Thermal energy storage integrated into the feedwater heater of a PWR can allow the plant to compete with flexible load power generation, as the addition of the storage system is shown to be economical in cases in which electricity prices are volatile. Because the goal of the system is to generate the maximum possible revenue, the optimization process must couple physical laws governing the energy storage in the accumulator with an economic model. An accumulator power and energy must be chosen with a high discharge rate to take advantage of peak electricity prices, but must be balanced by the high capital costs of a larger system. Ramp rates and mechanical stresses place a practical upper and lower limit on the maximum and minimum electrical powers provided by the accumulator.

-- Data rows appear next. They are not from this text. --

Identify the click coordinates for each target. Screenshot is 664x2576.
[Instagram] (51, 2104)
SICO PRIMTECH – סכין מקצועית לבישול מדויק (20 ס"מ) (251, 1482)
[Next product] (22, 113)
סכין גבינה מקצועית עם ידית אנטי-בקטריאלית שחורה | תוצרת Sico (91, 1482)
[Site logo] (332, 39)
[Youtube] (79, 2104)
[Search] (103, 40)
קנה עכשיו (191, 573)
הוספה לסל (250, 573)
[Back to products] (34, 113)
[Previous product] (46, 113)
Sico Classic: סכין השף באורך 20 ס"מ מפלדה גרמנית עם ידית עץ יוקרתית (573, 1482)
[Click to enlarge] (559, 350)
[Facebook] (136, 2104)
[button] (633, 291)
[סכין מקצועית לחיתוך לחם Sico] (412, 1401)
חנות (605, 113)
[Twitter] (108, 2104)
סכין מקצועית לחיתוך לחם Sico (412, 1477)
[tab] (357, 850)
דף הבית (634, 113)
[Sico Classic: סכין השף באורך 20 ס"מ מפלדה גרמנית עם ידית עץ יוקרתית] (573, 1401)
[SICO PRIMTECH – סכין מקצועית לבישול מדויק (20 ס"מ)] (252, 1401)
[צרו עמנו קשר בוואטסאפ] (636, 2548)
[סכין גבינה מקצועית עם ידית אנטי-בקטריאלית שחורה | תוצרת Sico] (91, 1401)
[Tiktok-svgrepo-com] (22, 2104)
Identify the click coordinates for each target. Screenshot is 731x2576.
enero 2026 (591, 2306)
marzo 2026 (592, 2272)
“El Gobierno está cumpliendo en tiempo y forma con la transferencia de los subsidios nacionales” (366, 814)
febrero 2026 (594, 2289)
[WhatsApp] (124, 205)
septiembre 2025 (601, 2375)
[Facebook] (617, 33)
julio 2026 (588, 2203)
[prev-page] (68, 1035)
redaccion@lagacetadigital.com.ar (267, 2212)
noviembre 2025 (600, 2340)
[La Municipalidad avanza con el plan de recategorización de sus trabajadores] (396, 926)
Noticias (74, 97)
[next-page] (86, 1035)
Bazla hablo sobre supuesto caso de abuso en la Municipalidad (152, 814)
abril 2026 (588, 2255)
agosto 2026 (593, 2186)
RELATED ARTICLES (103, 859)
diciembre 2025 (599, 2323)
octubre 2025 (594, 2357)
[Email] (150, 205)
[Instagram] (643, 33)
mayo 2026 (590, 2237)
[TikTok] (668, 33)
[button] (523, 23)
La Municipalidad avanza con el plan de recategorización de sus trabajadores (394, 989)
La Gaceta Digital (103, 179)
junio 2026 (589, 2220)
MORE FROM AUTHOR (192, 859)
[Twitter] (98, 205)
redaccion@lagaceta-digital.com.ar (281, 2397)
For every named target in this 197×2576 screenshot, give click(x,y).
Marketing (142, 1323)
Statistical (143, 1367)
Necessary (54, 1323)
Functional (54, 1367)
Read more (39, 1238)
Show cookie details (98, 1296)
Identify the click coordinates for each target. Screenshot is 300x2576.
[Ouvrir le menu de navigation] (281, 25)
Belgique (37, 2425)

Reducing capital costs can shift the optimal case to higher power and energy levels, which will be an important factor in the success of pairing nuclear power plants with steam accumulator storage. Figure 3 showed that the capital cost of the shortest pipe length increases the net revenue dramatically, even though the shortest pipe length is the least efficient. Figure 5 showed that despite a larger energy capacity to store more steam, the increased opportunity cost of charging a large accumulator for a longer time make the revenue gain small in comparison to a smaller accumulator. The other important conclusion from the data is that efficiency ratio is not directly related to revenue. The optima for efficiency and revenue do not coincide, therefore, optimizing solely for efficiency does not accomplish the goal of generating maximum revenue. Future optimization work should focus on maximizing net revenue rather than efficiency.

REFERENCES

1. R. E. LANE, Modeling and Integration of Steam Accumulators in Nuclear Steam Supply Systems, MS Thesis. The University of Texas, 2016. 2. V. D. STEVANOVIC, B. MASLOVARIC, and S. PRICA, “Dynamics of Steam Accumulation”, Applied Thermal Engineering, Vol. 37, pp. 73-79 (2012). 3. J. S. HEZIR and E. M. DAVIS, “Analysis of GW-Scale Overnight Capital Costs”, Energy Policy Institute of Chicago, (2011). 4. A. LAPOTIN and E. SCHNEIDER, “An Economic Model of a Steam Accumulator Storage System for Nuclear Power Plants”, ANS Winter Meeting and Nuclear Technology Expo, (2016).